International career
- 2000–2001: FR Yugoslavia / 4 / (0)

= Goran Drulić =

Serbian footballer

Goran Drulić (Serbian Cyrillic: Горан Друлић; born 17 April 1977) is a Serbian former footballer who played as a striker.

==Club career==
Born in Negotin, Socialist Federal Republic of Yugoslavia, Drulić joined Red Star Belgrade's youth system at the age of 15, first attracting attention when he scored 51 goals in one season for the club's under-18 side. Before becoming a regular with the first team, he was loaned to FK Voždovac (1995–96), FK Radnički Kragujevac (1996), and FC Barcelona B (1997).

In the summer of 2001, Drulić was sold to Spain's Real Zaragoza for €13 million. Injured, he could only make his La Liga debut on 6 February 2002, playing 29 minutes in a 1–1 home draw against CD Tenerife.

In four seasons with the Aragonese club, Drulić only managed to appear in an average of ten league games, scoring just three goals (he played the 2002–03 campaign in Segunda División, netting twice in 12 matches as the club promoted one year after being relegated). He then switched to K.S.C. Lokeren Oost-Vlaanderen in the Belgian Pro League, moving in January 2006 to Greece's OFI.
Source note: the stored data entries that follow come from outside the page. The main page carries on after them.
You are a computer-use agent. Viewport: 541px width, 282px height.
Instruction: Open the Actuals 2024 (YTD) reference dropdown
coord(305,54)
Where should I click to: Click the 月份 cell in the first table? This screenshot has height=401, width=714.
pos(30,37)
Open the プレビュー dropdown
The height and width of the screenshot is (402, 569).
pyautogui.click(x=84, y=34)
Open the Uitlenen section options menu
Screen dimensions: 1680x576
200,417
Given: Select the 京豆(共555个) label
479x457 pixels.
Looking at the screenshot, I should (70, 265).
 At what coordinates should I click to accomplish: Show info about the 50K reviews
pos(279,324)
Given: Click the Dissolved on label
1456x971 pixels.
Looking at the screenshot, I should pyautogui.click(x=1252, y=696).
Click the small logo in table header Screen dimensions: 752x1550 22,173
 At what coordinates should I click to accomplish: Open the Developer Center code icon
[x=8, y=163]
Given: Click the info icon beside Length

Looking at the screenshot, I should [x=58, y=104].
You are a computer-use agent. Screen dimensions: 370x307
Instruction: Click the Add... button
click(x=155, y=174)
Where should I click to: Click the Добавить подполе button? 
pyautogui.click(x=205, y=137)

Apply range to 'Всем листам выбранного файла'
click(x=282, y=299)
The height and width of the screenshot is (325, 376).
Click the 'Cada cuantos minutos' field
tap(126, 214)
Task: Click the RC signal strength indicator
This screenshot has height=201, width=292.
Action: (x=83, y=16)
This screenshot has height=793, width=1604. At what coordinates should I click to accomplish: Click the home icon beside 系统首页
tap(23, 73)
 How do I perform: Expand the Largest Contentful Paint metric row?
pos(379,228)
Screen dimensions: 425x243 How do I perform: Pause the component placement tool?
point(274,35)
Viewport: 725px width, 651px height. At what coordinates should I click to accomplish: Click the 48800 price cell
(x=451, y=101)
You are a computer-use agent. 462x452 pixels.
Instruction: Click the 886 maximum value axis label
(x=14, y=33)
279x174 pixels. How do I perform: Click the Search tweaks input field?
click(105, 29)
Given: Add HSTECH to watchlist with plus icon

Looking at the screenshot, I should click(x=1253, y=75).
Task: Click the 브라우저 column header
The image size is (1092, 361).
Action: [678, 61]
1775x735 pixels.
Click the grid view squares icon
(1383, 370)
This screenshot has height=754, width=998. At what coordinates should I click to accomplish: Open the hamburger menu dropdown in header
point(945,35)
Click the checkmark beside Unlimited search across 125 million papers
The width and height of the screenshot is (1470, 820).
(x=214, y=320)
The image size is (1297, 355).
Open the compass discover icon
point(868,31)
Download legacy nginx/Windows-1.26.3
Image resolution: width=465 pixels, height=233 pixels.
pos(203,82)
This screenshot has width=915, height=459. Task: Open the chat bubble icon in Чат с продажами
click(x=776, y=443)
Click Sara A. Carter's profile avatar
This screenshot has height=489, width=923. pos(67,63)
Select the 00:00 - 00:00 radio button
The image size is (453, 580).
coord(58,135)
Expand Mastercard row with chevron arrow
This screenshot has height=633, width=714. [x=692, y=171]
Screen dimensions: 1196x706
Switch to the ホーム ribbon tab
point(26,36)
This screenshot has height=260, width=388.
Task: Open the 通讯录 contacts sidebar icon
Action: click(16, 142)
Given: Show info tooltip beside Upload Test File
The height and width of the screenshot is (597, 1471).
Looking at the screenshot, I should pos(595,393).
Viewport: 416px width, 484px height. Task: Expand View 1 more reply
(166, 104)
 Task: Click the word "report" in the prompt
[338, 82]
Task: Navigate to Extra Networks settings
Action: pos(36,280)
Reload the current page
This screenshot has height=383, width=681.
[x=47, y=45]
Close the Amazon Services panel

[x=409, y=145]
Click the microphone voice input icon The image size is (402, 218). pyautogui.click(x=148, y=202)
In 2008–09, Drulić stayed in the country but dropped down to the second level, joining Kavala. In the following season he returned to Spain, signing for amateurs CD La Muela also in Aragon and helping the club achieve a first-ever promotion to Segunda División B.

==International career==
Drulić made his debut for FR Yugoslavia on 15 November 2000, in a 1–2 friendly loss in Romania. In total he had four full caps, two in exhibition games and two in the 2002 FIFA World Cup qualification stage.